After this the scientists starting investigating the role of telomeres. Szostak and his team found some mutations of yeast cells whose telomeres were gradually getting shorter and shorter as they replicated. These cells grew poorly and then stopped dividing altogether. Blackburn and her team made mutant forms of the telomerase RNA and found similar effects in Tetrahymena.

In both cases, with the mutant yeast cells and the mutant telomerase RNA, the cells were ageing prematurely, their “senescence” was speeded up.

The scientists also showed that on the other hand, functional telomeres prevent chromosomal damage and delay cellular senescence, and later on Greider and her team showed that telomerase can delay senescence in human cells.

These discoveries led to intense activity in the field of ageing and the role played by telomeres in cellular senescence, which many scientists suggested was the key to the ageing of the organism as a whole. However, we now know that ageing of the overall organism is more complex than this and depends on several factors, only one of which is the part played by telomeres.

For instance, most normal cells do not divide frequently, so their chromosome integrity is not at risk and they don’t need high telomerase activity.

One area that is attracting a lot of activity as a result of these discoveries is cancer research. Cancer cells have the ability to keep on dividing without suffering chromosome damage because they preserve their telomeres. This is a puzzle, because strictly speaking their telomeres should get shorter and shorter with each cell division until one day there isn’t enough left to preserve chromosome integrity and thus they start ageing. But cancer cells appear to remain forever young: how do they escape cellular senescence?

One explanation appears to be that cancer cells often have increased telomerase activity, so one proposal is that cancer might be treated by eradicating their telomerase. This idea has already sparked off several studies, including clinical trials of vaccines that target cells with high telomerase activity.

Other areas of new research sparked by these discoveries has found that some inherited diseases are caused by telomerase defects, including some types of congenital aplastic anemia, where stem cells in the bone marrow don’t divide enough.

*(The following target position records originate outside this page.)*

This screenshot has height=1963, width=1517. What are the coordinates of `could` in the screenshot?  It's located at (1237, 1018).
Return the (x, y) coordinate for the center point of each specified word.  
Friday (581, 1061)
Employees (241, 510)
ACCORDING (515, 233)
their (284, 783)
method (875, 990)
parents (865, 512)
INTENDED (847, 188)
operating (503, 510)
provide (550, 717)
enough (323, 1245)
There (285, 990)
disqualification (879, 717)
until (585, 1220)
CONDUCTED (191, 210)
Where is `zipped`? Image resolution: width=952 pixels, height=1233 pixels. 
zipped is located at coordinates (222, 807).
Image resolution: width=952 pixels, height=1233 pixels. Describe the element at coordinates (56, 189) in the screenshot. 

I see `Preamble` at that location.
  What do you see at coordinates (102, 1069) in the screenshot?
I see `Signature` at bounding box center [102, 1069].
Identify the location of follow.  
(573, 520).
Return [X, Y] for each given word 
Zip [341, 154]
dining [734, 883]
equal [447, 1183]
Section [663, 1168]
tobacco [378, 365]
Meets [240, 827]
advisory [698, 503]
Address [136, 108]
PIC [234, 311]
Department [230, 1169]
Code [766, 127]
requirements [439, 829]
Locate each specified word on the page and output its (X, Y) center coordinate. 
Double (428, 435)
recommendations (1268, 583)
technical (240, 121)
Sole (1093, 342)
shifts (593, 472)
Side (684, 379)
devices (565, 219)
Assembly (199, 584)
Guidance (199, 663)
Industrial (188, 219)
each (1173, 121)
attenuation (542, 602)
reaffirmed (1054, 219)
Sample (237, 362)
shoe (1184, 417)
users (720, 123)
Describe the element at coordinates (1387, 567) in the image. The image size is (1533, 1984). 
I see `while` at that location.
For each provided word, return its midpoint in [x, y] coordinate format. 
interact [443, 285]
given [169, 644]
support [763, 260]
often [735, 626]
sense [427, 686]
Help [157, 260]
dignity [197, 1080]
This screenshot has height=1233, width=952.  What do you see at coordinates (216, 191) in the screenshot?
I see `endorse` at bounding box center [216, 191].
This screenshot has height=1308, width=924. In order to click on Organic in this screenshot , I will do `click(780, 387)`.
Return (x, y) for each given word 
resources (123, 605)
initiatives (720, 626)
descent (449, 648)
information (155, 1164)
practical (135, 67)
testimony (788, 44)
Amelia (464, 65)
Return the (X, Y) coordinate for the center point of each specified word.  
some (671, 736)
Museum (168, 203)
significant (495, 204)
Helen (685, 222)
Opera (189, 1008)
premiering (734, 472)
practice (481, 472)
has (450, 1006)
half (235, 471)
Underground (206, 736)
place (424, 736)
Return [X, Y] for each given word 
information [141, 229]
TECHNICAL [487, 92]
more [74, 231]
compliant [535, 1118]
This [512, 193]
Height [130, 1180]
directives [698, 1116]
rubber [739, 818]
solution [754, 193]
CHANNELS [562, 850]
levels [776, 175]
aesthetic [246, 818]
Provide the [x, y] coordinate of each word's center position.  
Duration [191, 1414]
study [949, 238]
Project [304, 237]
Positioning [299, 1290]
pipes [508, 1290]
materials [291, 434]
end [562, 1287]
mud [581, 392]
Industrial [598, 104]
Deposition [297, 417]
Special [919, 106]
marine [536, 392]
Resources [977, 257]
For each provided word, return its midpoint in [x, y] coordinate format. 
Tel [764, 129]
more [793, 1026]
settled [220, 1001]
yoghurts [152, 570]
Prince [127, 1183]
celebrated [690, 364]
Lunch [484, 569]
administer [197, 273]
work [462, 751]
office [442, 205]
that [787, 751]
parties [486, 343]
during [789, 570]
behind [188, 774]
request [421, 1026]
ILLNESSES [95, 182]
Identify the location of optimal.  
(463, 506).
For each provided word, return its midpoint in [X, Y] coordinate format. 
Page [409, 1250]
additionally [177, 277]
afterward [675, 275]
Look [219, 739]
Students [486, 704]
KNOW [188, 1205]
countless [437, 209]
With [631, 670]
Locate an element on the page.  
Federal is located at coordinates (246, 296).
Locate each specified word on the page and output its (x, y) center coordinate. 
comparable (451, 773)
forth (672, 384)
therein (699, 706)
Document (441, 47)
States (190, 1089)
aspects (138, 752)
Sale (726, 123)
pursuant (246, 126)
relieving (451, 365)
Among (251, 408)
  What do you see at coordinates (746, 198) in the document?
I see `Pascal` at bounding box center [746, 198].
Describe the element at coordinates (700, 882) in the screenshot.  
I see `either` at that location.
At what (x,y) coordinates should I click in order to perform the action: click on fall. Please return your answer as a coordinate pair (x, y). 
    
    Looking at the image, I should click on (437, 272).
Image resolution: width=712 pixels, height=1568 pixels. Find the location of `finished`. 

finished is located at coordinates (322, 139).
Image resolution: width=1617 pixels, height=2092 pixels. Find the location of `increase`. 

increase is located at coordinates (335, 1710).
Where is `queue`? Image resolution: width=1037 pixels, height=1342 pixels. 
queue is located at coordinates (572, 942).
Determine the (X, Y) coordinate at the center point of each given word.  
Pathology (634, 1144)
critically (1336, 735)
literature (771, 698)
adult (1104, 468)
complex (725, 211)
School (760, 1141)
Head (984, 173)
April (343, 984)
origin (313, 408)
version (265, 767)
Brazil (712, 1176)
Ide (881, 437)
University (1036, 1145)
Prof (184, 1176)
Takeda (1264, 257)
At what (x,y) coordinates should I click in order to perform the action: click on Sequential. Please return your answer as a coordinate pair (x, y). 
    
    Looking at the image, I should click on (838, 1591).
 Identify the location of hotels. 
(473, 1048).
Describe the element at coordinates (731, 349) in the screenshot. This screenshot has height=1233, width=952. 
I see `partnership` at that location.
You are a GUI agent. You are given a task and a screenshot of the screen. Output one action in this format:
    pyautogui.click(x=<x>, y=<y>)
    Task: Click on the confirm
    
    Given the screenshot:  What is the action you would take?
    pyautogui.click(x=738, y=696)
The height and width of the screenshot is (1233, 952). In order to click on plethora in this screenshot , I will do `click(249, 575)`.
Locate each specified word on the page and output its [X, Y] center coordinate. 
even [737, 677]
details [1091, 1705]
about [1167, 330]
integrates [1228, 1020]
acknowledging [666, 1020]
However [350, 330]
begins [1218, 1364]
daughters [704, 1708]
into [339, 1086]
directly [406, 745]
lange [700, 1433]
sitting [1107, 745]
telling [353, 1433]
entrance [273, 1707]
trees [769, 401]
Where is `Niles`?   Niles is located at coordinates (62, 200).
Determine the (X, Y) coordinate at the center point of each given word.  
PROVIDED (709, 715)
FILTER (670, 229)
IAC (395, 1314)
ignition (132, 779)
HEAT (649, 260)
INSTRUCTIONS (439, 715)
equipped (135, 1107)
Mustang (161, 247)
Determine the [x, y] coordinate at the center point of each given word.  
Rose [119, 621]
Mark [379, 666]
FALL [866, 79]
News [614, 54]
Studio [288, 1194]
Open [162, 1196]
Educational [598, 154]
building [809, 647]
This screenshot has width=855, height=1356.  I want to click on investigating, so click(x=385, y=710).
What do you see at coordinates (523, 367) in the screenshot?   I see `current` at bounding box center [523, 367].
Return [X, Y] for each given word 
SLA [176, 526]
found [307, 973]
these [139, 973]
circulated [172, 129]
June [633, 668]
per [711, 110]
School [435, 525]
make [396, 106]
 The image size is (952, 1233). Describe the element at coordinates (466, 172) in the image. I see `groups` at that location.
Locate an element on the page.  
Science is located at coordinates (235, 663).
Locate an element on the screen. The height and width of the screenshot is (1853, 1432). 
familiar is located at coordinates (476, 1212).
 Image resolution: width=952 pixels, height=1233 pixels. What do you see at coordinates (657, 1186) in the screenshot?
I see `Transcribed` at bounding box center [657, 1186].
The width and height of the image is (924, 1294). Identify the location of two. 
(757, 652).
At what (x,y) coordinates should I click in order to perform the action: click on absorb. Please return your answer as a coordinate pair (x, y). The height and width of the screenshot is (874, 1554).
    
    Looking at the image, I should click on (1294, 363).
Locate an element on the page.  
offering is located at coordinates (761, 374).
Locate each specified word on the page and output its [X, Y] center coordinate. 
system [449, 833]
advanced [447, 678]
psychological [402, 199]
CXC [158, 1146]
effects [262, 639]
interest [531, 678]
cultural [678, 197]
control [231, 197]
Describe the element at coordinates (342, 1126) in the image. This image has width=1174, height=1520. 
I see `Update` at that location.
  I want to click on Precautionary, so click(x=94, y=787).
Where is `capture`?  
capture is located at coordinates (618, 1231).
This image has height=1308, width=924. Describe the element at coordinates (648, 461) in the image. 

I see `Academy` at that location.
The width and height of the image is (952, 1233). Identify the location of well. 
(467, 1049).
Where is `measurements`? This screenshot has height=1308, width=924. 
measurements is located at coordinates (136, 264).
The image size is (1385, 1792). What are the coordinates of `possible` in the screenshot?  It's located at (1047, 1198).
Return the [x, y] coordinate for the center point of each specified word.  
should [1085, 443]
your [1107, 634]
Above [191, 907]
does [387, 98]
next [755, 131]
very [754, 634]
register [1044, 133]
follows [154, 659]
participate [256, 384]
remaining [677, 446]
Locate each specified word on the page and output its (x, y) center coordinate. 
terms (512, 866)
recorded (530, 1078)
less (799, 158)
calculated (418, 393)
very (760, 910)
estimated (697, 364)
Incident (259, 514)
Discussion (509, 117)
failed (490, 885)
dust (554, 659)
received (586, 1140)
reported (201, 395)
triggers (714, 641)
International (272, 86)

Other inherited diseases that affect the skin and the lungs appear also to be caused by telomerase defects.

Elizabeth H. Blackburn has US and Australian citizenship and since 1990 has been professor of biology and physiology at the University of California, San Francisco.

Carol W. Greider is a US citizen and was appointed professor in the department of molecular biology and genetics at Johns Hopkins University School of Medicine in Baltimore in 1997.

Jack W. Szostak is a US citizen and has been at Harvard Medical School since 1979, He is currently professor of genetics at Massachusetts General Hospital in Boston and is also affiliated with the Howard Hughes Medical Institute.